La Maison des Ecrivains et de la Littérature, hélas...

 On sait que ce pays regorge d'organisations visant à promouvoir la littérature. Avec le succès que l'on sait, diront les mauvaises langues, mais c'est un autre débat. Ainsi la Mél (Maison des Ecrivains et de la Littérature) qui depuis sa création en 1986 durant les années fastes jacklangiennes soutient parait-il "logistiquement et économiquement" des manifestations littéraires parisiennes. Elle est devenue une institution, et siège dans le XVIème arrondissement.

Mais voilà près de dix ans que la crise semble permanente, financière et managériale ; en quelques années la dotation publique est passée de plus de 700 000 euros à 500 000 euros aujourd'hui. Trop peu, crie bien sûr la Mél, qui parle même vis-à-vis du Ministère de la Culture de "forfaiture" : le ridicule ne tue plus depuis longtemps. Si la Mél évite régulièrement la banqueroute elle n'a guère infléchi sa gestion, particulièrement opaque, peut-être pas malhonnête mais pour le moins "déconnectée", en tout cas difficile d'accès même pour des vice-présidents... Mais bien sûr, argue la structure, "la Mél est menacée parce que la littérature est menacée". CQFD. Le Conseil d'Administration, quant à lui, enregistre démission après démission, avant d'avoir peut-être des comptes à rendre surladite gestion.

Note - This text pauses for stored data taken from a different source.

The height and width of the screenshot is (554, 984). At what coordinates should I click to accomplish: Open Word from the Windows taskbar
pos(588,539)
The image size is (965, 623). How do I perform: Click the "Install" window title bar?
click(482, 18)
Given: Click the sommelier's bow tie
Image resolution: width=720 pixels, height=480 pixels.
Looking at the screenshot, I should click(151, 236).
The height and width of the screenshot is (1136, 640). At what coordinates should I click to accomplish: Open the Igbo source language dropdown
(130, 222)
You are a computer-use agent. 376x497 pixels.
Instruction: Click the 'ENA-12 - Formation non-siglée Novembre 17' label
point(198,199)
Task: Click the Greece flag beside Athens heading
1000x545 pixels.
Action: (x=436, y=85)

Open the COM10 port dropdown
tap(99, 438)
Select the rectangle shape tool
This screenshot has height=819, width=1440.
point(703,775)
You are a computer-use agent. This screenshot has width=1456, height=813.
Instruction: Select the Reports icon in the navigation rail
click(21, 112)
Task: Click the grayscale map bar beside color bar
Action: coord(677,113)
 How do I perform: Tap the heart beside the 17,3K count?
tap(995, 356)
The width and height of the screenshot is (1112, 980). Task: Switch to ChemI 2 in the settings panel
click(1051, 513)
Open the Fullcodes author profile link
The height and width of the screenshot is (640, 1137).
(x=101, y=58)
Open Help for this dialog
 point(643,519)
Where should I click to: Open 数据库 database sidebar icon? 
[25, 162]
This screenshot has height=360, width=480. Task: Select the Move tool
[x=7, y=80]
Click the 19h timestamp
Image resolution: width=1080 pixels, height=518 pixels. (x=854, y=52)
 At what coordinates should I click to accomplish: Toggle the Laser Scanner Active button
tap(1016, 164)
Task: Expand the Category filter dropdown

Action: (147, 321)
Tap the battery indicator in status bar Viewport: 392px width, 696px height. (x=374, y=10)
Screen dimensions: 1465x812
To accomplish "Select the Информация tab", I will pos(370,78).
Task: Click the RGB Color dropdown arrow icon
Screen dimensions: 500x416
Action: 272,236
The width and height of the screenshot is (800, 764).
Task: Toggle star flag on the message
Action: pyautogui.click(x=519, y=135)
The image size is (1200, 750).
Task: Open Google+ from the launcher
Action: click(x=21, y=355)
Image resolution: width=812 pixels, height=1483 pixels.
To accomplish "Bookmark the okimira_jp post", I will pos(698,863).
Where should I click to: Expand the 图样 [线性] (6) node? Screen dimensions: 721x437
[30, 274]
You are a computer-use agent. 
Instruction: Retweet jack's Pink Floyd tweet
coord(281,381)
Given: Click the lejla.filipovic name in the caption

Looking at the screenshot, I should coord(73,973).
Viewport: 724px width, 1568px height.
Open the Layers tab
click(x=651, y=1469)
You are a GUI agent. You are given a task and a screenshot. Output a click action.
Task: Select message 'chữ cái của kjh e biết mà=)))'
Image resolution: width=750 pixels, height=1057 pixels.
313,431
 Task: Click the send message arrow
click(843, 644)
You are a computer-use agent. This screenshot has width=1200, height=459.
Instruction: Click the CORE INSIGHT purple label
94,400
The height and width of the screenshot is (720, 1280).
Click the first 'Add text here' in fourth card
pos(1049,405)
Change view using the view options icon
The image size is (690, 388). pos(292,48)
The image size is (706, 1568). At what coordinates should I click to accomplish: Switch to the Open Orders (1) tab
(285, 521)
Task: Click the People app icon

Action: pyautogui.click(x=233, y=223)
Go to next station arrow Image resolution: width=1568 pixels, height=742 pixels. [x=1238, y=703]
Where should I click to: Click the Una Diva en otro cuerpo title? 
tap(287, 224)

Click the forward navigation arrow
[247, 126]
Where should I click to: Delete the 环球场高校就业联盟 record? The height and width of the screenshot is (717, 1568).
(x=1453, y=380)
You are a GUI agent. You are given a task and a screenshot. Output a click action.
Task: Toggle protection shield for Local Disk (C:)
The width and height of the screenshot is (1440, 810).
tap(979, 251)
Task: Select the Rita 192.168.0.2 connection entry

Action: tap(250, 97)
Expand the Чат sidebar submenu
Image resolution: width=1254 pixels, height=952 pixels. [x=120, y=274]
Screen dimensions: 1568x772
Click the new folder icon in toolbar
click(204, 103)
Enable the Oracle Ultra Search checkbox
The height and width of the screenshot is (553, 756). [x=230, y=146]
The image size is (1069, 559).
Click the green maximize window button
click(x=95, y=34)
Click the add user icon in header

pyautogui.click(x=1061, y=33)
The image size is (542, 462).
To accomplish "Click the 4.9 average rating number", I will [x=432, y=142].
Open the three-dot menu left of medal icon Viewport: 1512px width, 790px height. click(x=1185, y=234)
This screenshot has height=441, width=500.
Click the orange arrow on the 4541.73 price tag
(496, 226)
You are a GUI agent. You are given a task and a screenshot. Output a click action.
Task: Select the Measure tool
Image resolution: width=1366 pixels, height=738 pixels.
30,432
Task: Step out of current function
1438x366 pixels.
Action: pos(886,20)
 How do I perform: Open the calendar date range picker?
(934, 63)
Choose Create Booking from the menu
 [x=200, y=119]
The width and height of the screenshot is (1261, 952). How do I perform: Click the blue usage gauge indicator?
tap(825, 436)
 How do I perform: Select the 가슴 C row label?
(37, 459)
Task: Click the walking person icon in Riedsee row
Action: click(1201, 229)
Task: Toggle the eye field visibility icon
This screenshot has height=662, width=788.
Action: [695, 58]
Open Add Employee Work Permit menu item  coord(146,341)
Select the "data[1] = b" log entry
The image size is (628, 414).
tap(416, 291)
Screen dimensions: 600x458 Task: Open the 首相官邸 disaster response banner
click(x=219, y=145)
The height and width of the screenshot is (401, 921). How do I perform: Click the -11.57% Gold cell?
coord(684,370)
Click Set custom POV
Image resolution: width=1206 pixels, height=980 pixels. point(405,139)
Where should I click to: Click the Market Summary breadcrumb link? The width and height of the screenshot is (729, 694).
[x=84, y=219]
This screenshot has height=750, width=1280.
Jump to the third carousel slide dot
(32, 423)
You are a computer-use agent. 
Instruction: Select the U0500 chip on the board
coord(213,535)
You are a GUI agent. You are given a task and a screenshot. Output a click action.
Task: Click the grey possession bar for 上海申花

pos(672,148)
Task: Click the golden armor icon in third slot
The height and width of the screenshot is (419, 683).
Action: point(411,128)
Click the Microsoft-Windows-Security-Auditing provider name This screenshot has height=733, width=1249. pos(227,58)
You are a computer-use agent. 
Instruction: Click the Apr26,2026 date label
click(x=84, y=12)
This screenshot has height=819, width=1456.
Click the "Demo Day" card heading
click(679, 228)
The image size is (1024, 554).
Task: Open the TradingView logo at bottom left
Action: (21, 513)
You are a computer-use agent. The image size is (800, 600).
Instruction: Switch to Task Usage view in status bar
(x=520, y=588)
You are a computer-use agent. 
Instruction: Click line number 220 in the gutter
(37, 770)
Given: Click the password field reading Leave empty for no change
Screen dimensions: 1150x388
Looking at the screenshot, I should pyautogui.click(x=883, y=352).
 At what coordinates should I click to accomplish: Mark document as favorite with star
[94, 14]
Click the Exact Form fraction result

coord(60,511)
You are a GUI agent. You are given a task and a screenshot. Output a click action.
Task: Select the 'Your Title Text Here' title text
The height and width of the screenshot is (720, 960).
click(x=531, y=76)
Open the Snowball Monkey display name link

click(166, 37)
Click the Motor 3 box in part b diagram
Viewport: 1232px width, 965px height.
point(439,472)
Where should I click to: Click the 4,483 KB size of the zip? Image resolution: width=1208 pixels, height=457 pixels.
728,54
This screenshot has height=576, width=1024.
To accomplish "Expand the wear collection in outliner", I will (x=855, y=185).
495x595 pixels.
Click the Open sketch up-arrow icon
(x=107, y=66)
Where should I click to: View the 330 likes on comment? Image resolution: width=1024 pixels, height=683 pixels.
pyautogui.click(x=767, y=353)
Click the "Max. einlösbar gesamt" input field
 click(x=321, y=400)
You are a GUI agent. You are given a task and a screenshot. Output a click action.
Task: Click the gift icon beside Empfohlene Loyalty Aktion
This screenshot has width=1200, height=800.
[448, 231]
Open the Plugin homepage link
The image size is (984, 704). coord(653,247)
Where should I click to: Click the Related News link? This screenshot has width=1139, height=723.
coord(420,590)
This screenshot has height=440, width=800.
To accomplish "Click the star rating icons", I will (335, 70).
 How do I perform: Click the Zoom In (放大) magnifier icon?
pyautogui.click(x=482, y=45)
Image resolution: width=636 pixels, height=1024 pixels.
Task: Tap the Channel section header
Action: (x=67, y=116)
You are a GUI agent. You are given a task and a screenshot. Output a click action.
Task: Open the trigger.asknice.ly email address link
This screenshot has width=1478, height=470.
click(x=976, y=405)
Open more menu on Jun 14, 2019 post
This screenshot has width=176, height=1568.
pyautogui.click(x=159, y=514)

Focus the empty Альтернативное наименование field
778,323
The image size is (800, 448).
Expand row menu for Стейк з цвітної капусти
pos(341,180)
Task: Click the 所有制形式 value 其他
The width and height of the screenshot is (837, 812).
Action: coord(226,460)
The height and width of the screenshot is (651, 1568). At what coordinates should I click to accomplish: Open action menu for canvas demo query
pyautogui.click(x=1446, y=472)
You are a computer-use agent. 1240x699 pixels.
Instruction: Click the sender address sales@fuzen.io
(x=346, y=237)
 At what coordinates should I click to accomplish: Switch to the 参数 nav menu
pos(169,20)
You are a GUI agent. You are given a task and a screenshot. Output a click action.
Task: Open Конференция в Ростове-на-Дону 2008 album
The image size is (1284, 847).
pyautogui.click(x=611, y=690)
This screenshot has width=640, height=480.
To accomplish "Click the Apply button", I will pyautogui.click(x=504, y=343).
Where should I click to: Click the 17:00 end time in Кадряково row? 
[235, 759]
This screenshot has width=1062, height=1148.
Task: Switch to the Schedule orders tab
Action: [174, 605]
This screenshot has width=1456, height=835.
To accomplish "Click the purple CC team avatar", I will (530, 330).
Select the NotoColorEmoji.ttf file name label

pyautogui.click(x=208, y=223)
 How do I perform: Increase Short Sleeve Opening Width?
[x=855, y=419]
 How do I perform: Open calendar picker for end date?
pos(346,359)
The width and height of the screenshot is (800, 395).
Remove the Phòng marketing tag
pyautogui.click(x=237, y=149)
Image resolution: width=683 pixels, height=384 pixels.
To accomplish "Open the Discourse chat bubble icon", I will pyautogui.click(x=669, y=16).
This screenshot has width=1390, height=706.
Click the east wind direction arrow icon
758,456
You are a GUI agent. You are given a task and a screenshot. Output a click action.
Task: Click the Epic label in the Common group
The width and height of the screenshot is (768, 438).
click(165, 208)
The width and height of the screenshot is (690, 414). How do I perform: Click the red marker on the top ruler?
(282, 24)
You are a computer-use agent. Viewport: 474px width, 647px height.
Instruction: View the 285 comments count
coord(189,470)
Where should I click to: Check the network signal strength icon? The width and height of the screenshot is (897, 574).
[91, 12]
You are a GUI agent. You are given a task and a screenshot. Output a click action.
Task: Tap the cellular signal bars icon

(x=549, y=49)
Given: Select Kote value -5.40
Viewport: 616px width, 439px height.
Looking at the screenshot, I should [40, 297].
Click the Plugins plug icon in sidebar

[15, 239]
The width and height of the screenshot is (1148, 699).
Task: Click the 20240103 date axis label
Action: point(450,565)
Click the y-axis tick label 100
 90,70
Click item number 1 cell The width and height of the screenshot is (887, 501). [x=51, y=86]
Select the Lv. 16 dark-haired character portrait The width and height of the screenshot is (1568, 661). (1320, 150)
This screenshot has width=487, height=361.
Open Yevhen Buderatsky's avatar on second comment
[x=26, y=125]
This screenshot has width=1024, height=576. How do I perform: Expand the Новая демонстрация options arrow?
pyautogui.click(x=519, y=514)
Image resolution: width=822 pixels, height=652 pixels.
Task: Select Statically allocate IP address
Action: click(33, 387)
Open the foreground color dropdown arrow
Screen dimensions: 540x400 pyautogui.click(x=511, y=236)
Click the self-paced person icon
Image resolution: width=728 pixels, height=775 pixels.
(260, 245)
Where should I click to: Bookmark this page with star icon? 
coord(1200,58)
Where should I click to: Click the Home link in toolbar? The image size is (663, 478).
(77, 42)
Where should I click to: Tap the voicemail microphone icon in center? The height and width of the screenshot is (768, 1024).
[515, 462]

Le nombre des adhérents à cette Asso, car c'est une simple association, culmine à 240, tout aussi célèbres que les pétitionnaires contre Tesson. Il n'en demeure pas moins une dizaine de salariés, à l'efficacité incertaine. Normal, "la souffrance des équipes" illustre "un système totalitaire" et les "abus de pouvoir" imputés à la direction.

On l'aura compris, la pétaudière est joyeuse. Et coûteuse en deniers publics. Et probablement pas la seule à dilapider ceux-ci au profit de quelques uns, à en croire les gens bien informés. Mais d'autant plus irritante que pendant ce temps-là, loin des lumières, de nombreux bénévoles font beaucoup mieux avec beaucoup moins.